GUEST VIEW: 3 ways to improve primary care

 

Out here in the Permian Basin, seeing a doctor when you’re sick is becoming more difficult. We have always had a shortage of primary care physicians, but this is different. The latest oil boom is great for business in West Texas, but it comes with a population boom that threatens to wreck our struggling primary care infrastructure. If we’re going keep up, we must find ways to attract more primary care physicians to our part of the state.

This problem isn’t unique to us. Texas ranks 47th among states in the ratio of primary care physicians to total population, with rural and border areas suffering much greater shortages than their metropolitan counterparts. And it’s not likely to improve any time soon. A recent report from the Texas Department of State Health Services estimates “the shortage of primary care physicians in Texas will grow from 2,002 full-time equivalents in 2017 to 3,375 in 2030, an increase of 67 percent.”

The Texas Legislature has three simple policy options available that will result in more primary care physicians caring for patients in rural communities: restoring support for family medicine residency programs, creating more rural medicine training opportunities, and boosting our investment in the Physician Education Loan Repayment Program.

Our state’s 33 family medicine residency programs are the lifeblood of our primary care physician workforce, preparing more than 300 new family physicians for practice each year. Most family doctors who complete their residency training in Texas remain in the state to practice.

The Legislature has long recognized the importance of investing in our state’s family medicine residency programs through a funding strategy aptly named the “Family Practice Residency Program.” Because of this budgetary line item, most family medicine residencies receive funds based on the number of residents they have in training.

Last session, legislators cut the program by 40 percent. Restoring that funding would cost the state only $10 million a year, but the investment would protect the residency programs that produce the doctors who make up our primary care infrastructure.

So how do we get these new physicians to practice in rural areas? We train them there. At Texas Tech University Health Science Center, I oversee a relatively new rural training track in which family medicine residents spend one year training in Odessa, then two years living and working in one of a number of rural sites in the Permian Basin.

Four of the program’s five graduates now practice in rural Texas towns and two future graduates have already signed contracts with rural hospitals.

--------------------

What you have to do: From the guest column on primary care, reproduce word for word the passage starting with "GUEST VIEW: 3" and going on through "of the state.".

(Data items)

--------------------

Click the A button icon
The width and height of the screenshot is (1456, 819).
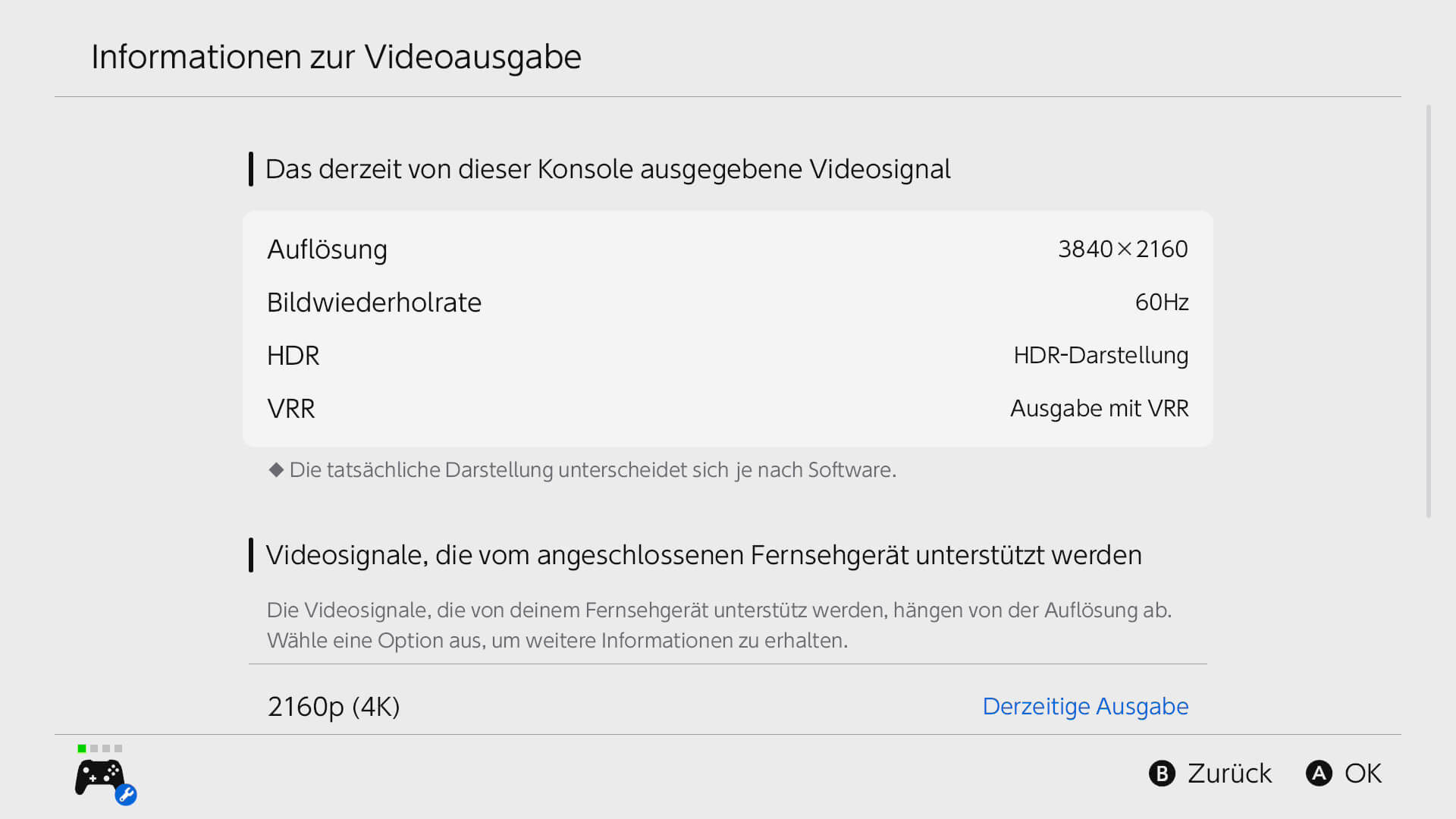click(1319, 774)
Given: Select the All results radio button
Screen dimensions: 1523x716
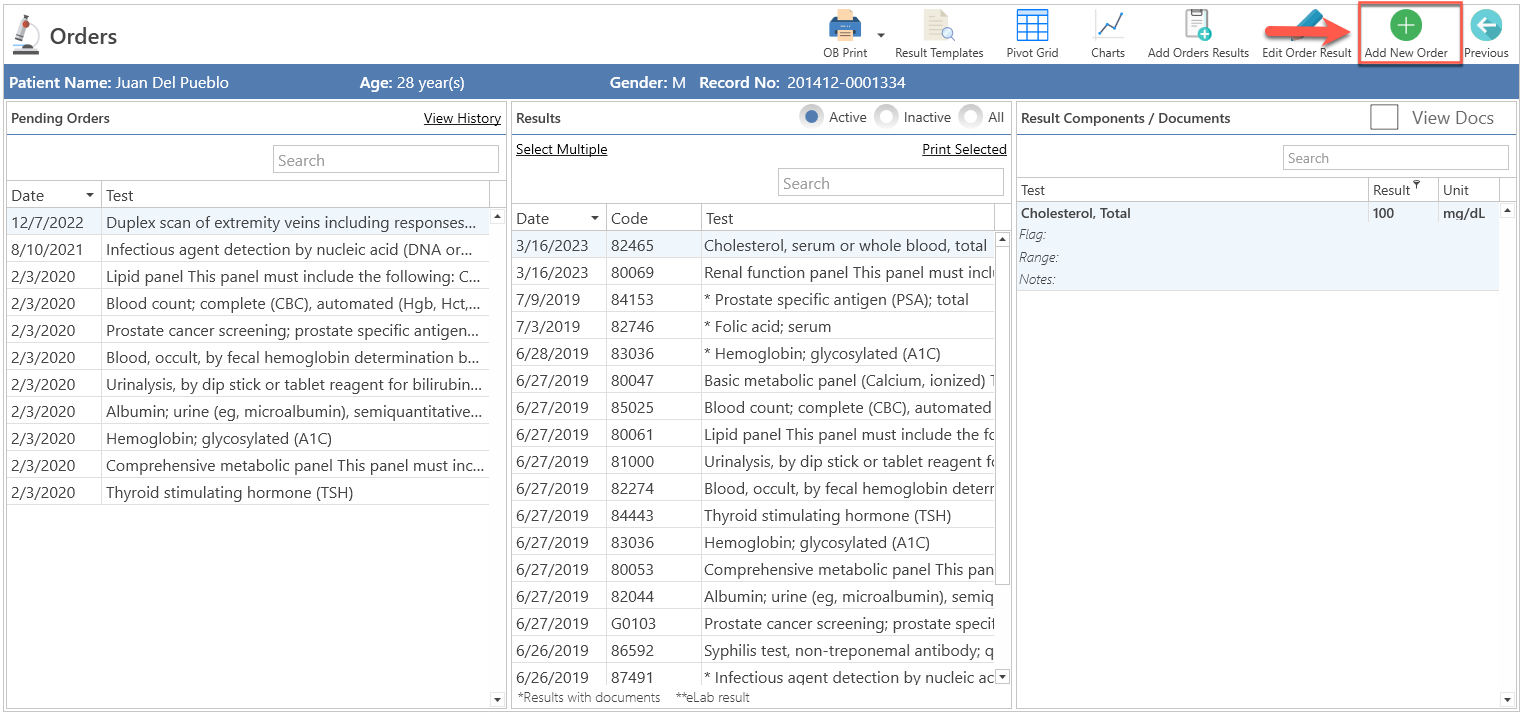Looking at the screenshot, I should click(x=970, y=117).
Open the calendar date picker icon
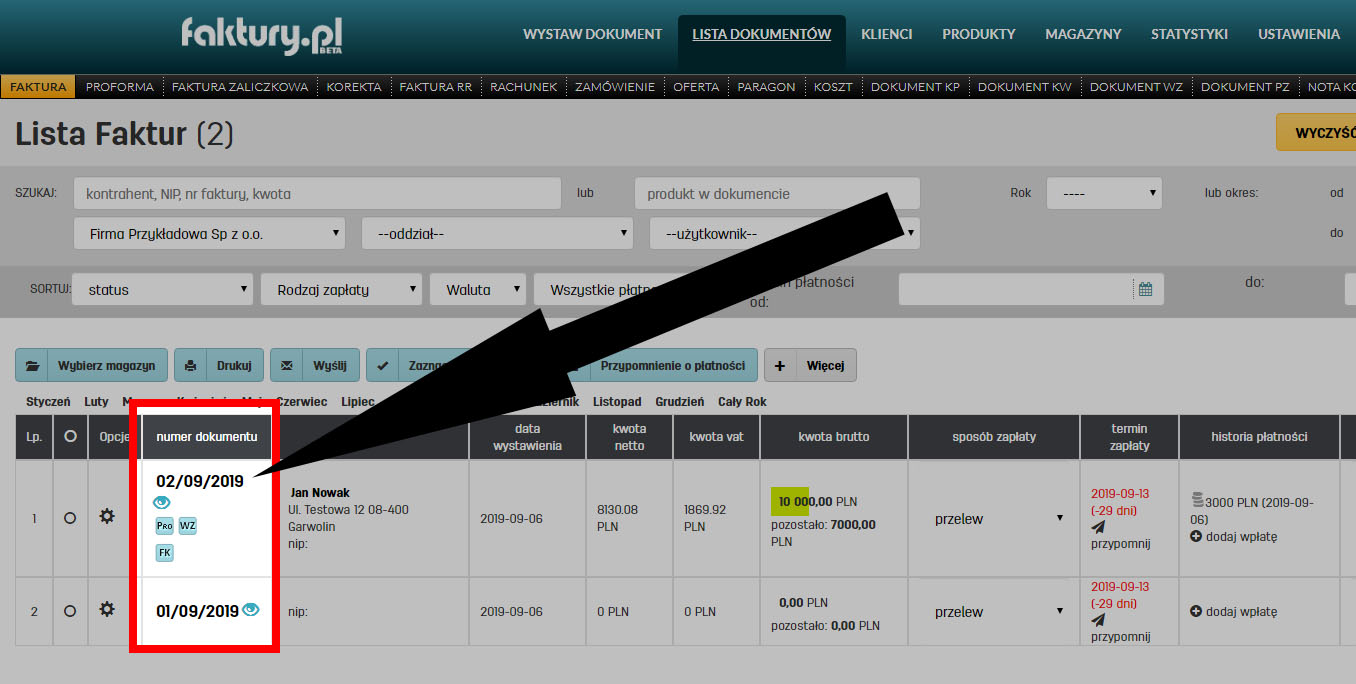The image size is (1356, 684). pos(1145,289)
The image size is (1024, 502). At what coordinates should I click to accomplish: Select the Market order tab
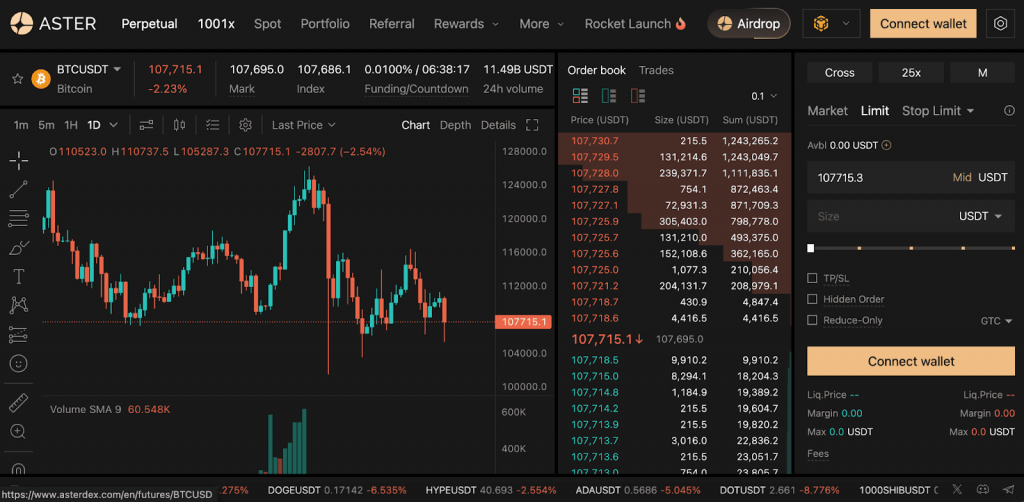point(827,111)
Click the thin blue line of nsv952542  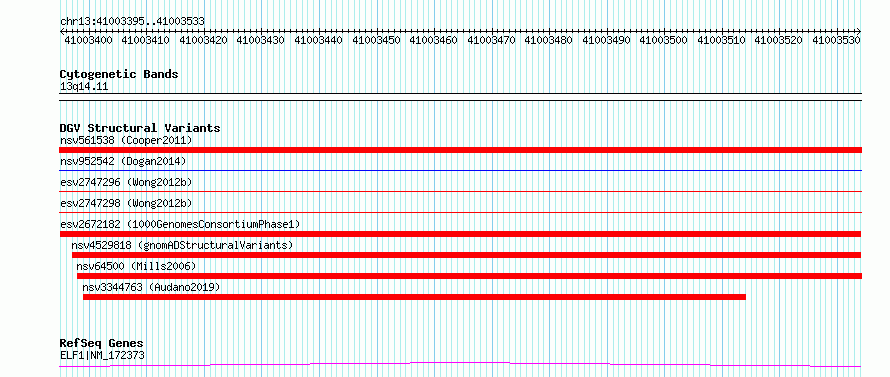coord(460,170)
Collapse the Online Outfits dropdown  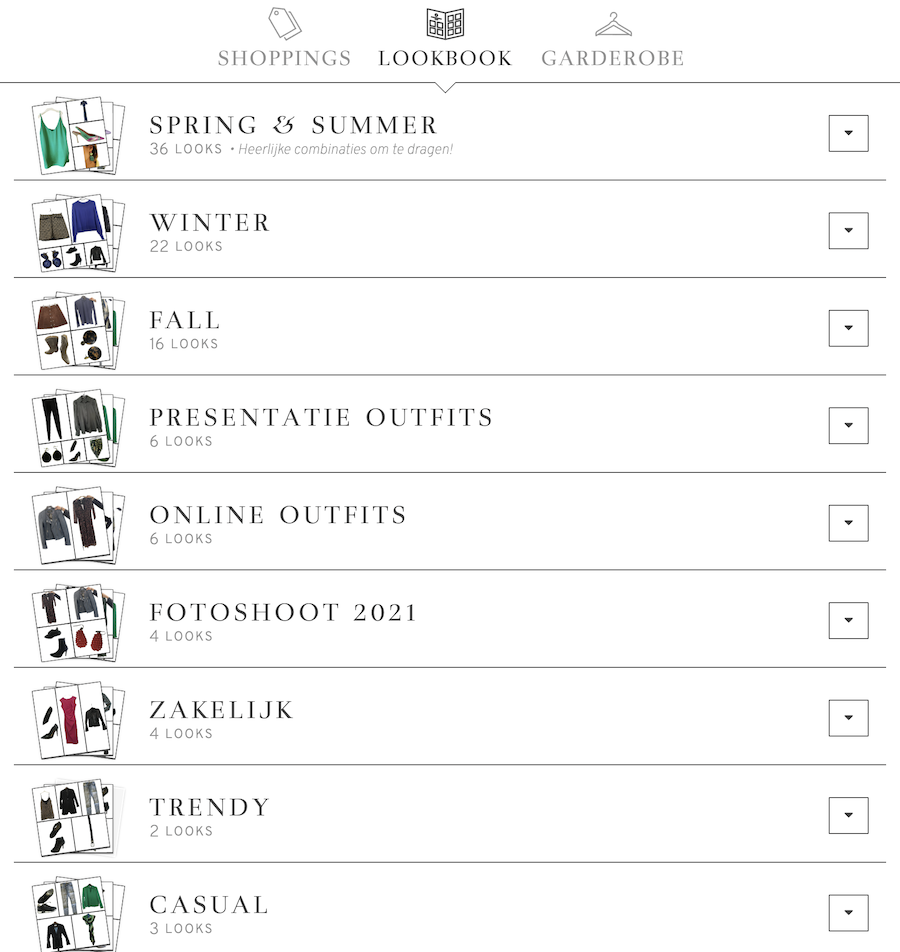[848, 523]
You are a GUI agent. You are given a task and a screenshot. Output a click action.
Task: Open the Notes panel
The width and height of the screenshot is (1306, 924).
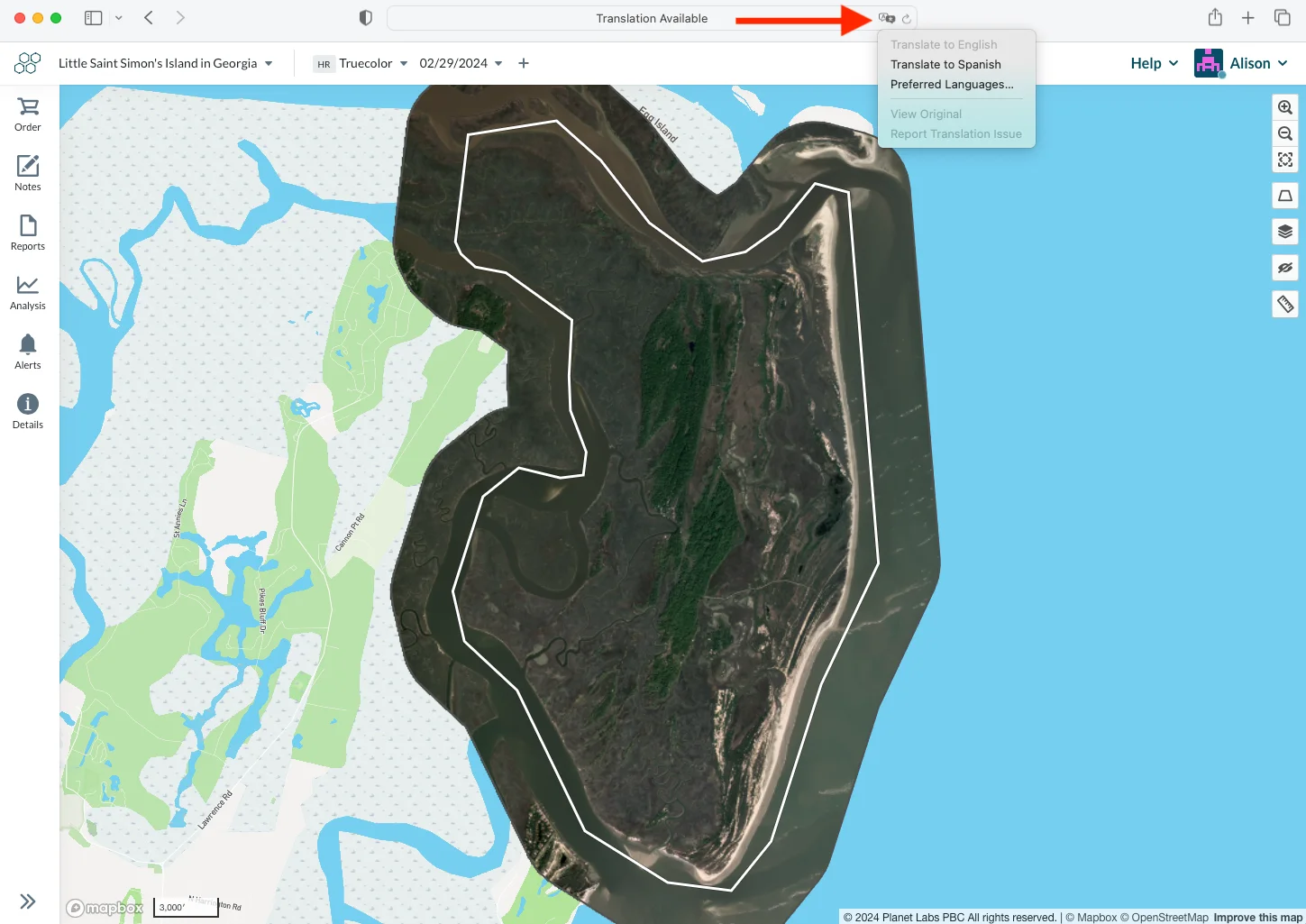pos(28,174)
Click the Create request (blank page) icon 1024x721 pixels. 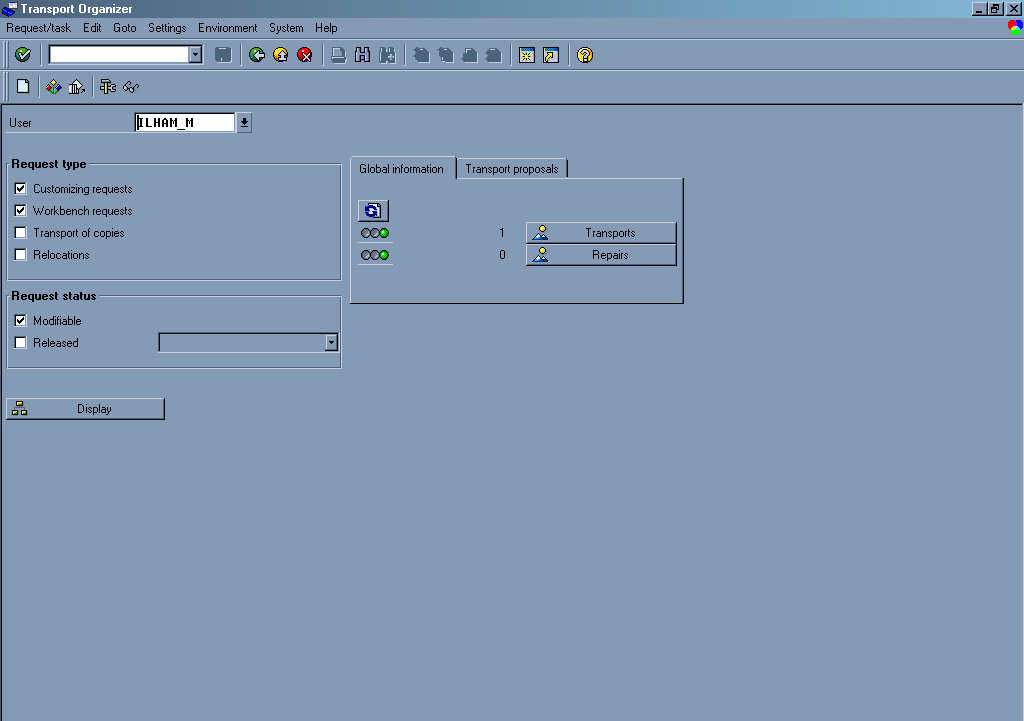click(21, 86)
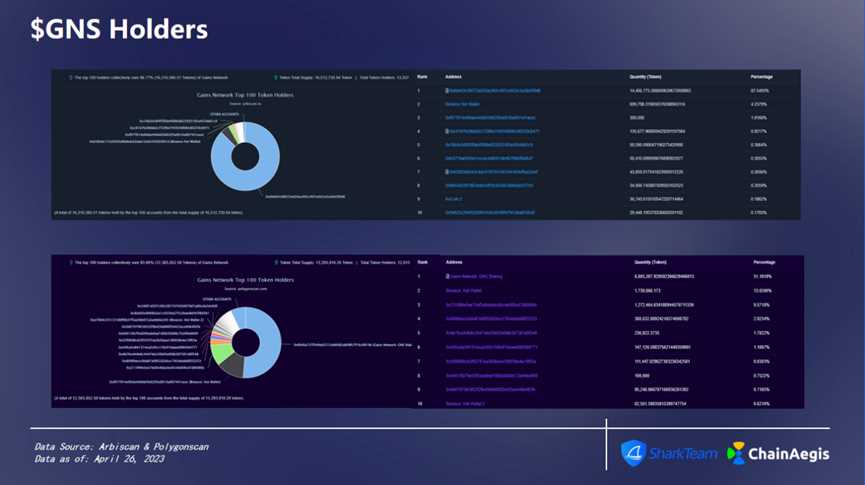Click contract icon beside rank 1 Arbiscan address
Image resolution: width=865 pixels, height=485 pixels.
point(447,90)
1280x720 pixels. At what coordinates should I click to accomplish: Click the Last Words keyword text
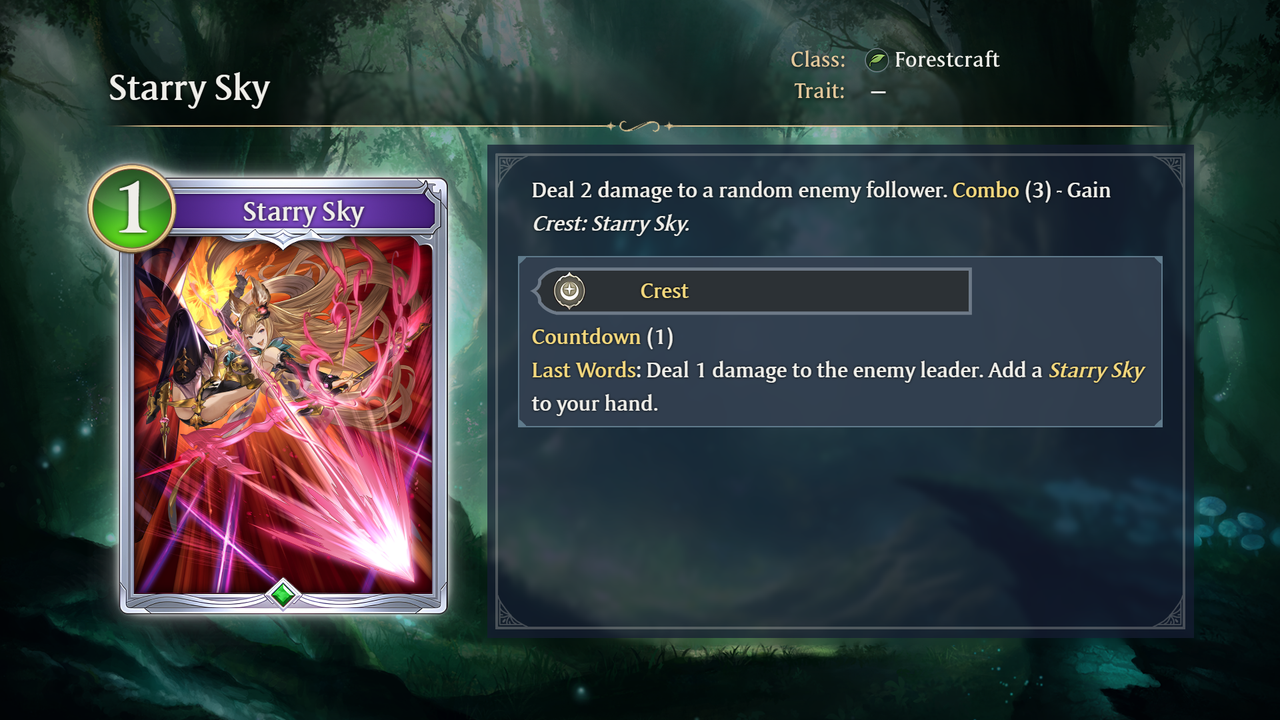pos(585,370)
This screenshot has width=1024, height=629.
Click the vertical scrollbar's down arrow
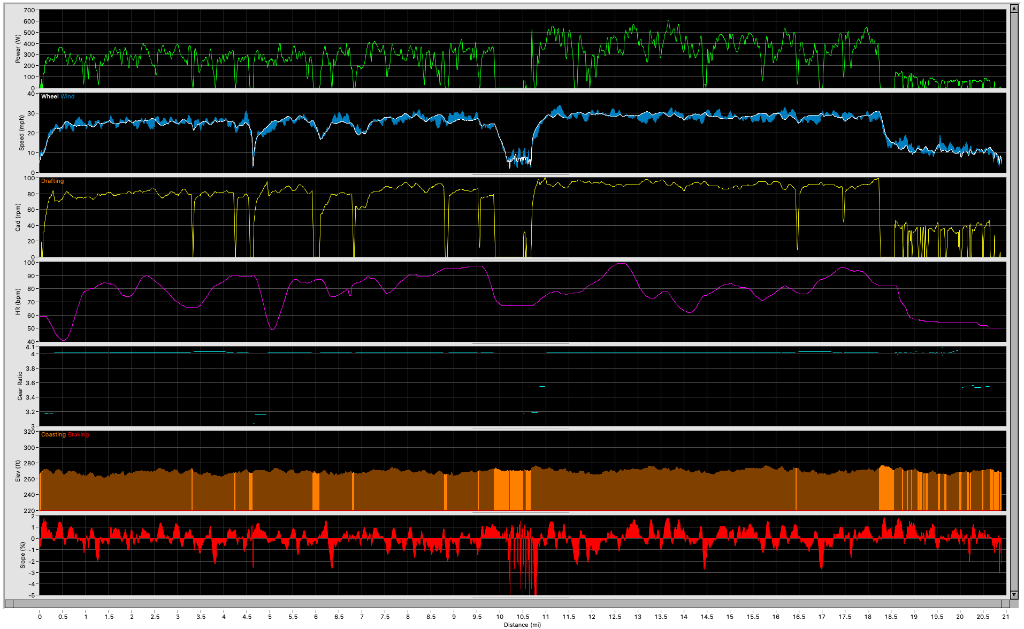click(1014, 595)
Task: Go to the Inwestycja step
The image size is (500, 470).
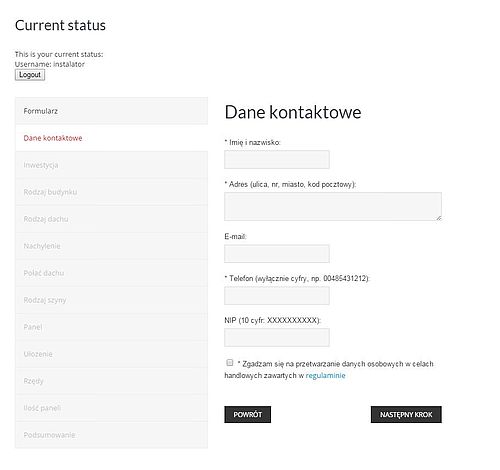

--------------------

Task result:
GUEST VIEW: 3 ways to improve primary care

 

Out here in the Permian Basin, seeing a doctor when you’re sick is becoming more difficult. We have always had a shortage of primary care physicians, but this is different. The latest oil boom is great for business in West Texas, but it comes with a population boom that threatens to wreck our struggling primary care infrastructure. If we’re going keep up, we must find ways to attract more primary care physicians to our part of the state.